- Written instruction
Write what comes next in the Aspen Security Forum interview transcript with Ambassador Linda Thomas-Greenfield, starting after its final line.
# START OF Text excerpt
Ambassador Linda Thomas-Greenfield
U.S. Representative to the United Nations
Aspen, CO
July 18, 2023


QUESTION: Good evening, everyone. It’s wonderful to be back here in Aspen, wonderful to be here at the Security Forum. Our thanks to them for this great invitation to interview a real hero of the American Foreign Service and of our ambassadors’ ranks, Linda Thomas-Greenfield, who’s been with the Foreign Service for more than 30 years, was a pathbreaker in every sense of the word, and has continued to be at the forefront of our diplomacy and a member of the cabinet. Thank you, Ambassador, for being here.


QUESTION: It’s a great privilege.

AMBASSADOR THOMAS-GREENFIELD: I’m delighted to be here.

QUESTION: And I should say she has just flown in, so we’re all adjusting together to the altitude.

AMBASSADOR THOMAS-GREENFIELD: Adjusting to the altitude, yes. Don’t turn the mic on while I’m breathing deeply. (Laughter.)

QUESTION: Yes. Let me ask you about some news of the day and how it fits into a larger context, because a private second class, Travis King, is now in North Korean custody. He bolted across the border at the DMZ after attaching himself to a traveling group, a commercial traveling group at the airport in South Korea, when he was being escorted by the military to go home after he had gotten into some legal difficulties. He’d already experienced his punishment there and was heading home. And I know this is a Pentagon issue, but it is also an issue for the State Department. But as we’ve been reporting all day, the U.S. communicated that this was willful, unauthorized, and to Pyongyang immediately got confirmation of that communication but has heard nothing since that we know of.
# END OF Text excerpt
# START OF Data excerpts
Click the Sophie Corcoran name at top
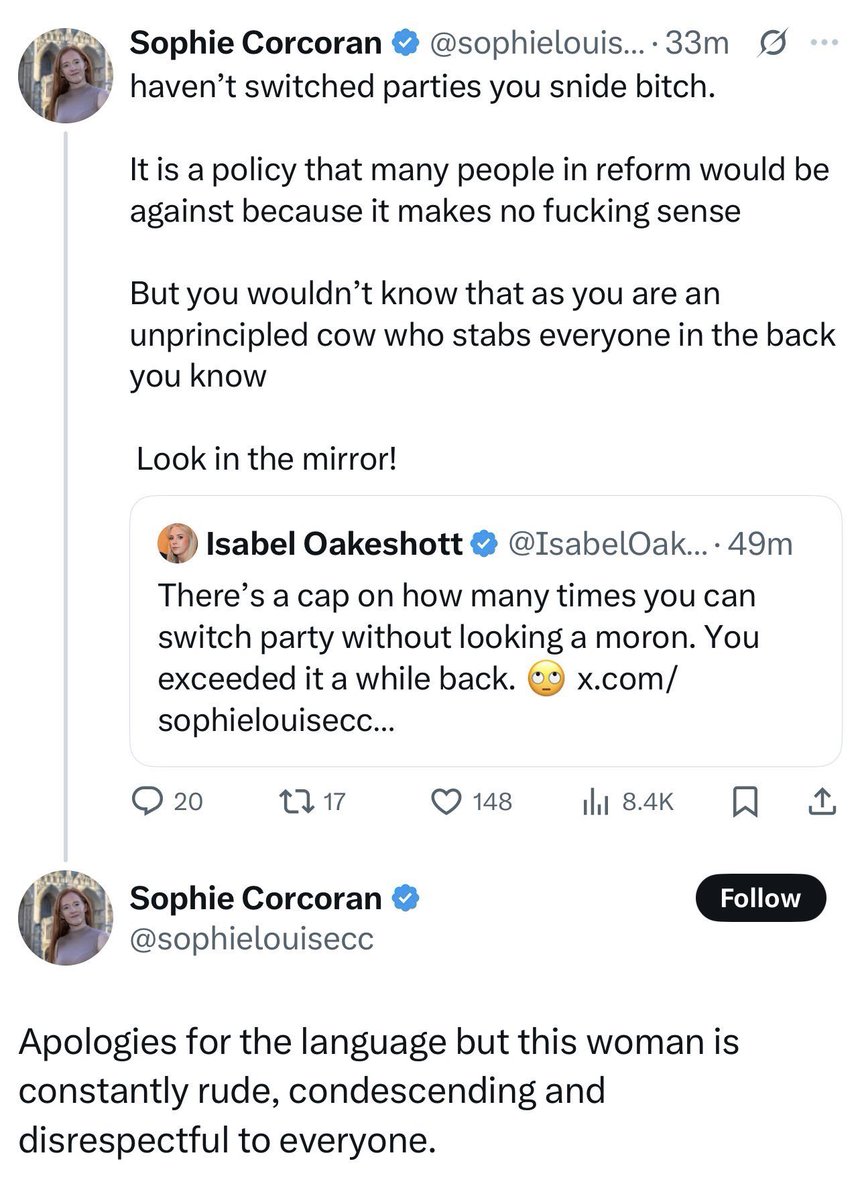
# END OF Data excerpts
# START OF Data excerpts
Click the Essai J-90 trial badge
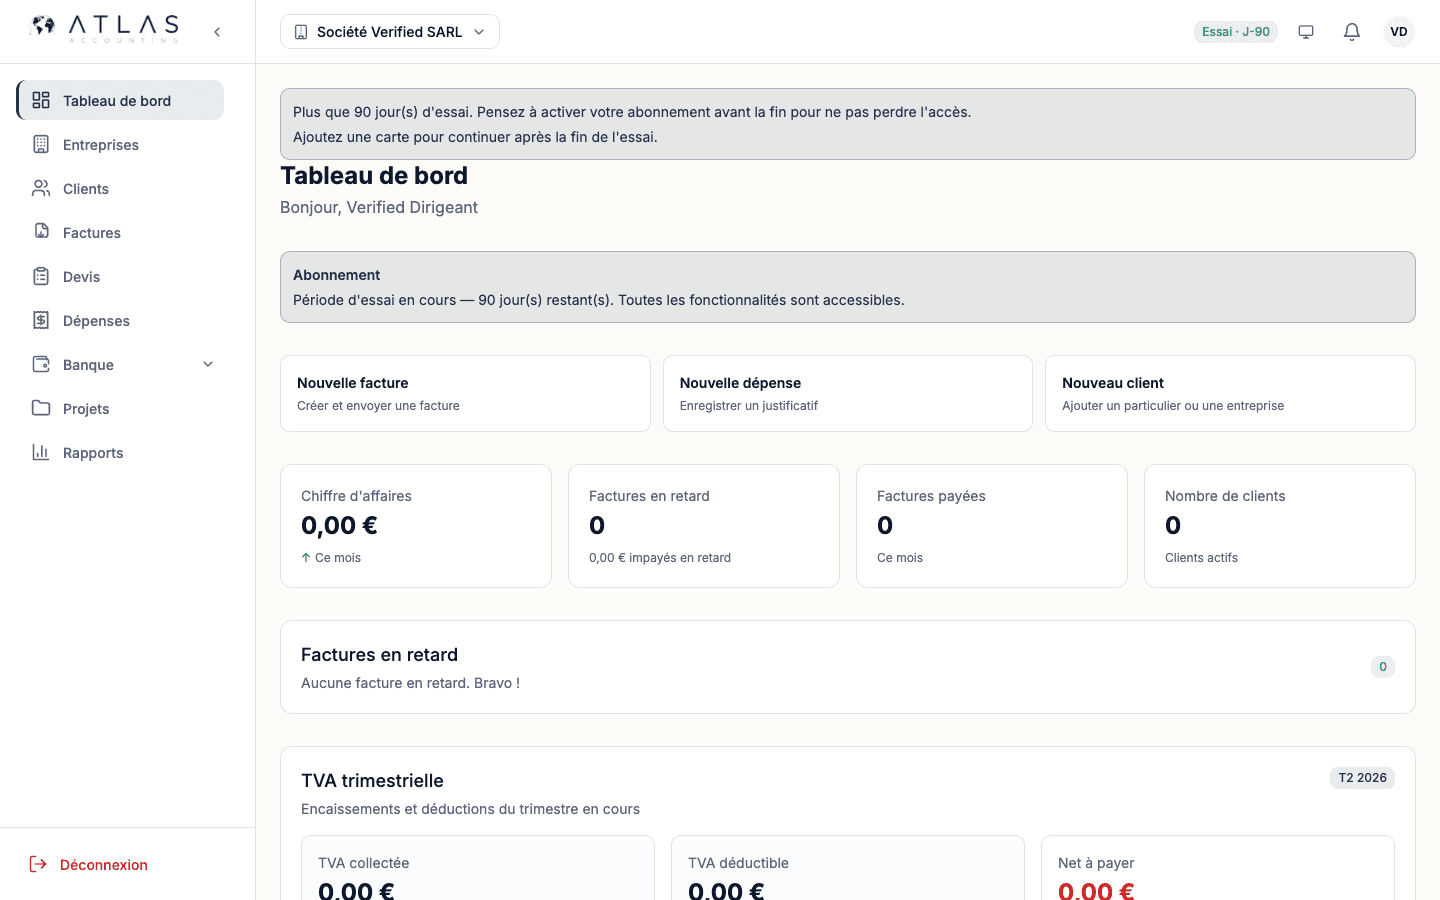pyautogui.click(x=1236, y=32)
# END OF Data excerpts
- Written reply
And this is part of a larger problem: For the past two years – more than two years – the administration has tried to reach out to the North Koreans on all of the nuclear missile issues, after multiple violations of UN resolutions, as Pyongyang has just escalated its program to the point where it is reaching the precipice.

So how do we break through communications before it’s too late?

AMBASSADOR THOMAS-GREENFIELD: Well, first and foremost, the DPRK has broken numerous Security Council resolutions. There have been over 20 tests in 2023 alone. And as you noted, we have made an effort to engage diplomatically with this government. President Biden made that offer on day one, and that offer is still on the table that we’re willing to engage with them at the diplomatic table. They’ve not accepted, but it’s not for lack of trying on our side.

In the Security Council, we have brought DPRK to the table, to consultations and open meetings over and over and over again. We’ve been blocked consistently by the Chinese from issuing any product to have the Security Council condemn their actions. But we’ve been very, very clear that if there is a nuclear test, we will put a resolution on the table. We have over a hundred countries that have signed on to be co-sponsors, and we will put pressure on China to engage.

They engaged with us in the past when we got the resolutions passed before. And they have to come back to the table with us because the DPRK is not just a threat to the United States. It’s not just a threat to the Republic of Korea and to Japan. They are a threat to the world. And I’ve said many times to my Chinese counterpart, they are a threat to China.

QUESTION: Is China in some ways embracing this because they see us on the back foot?  They don’t see it as an immediate threat to them; they would rather see instability in the peninsula?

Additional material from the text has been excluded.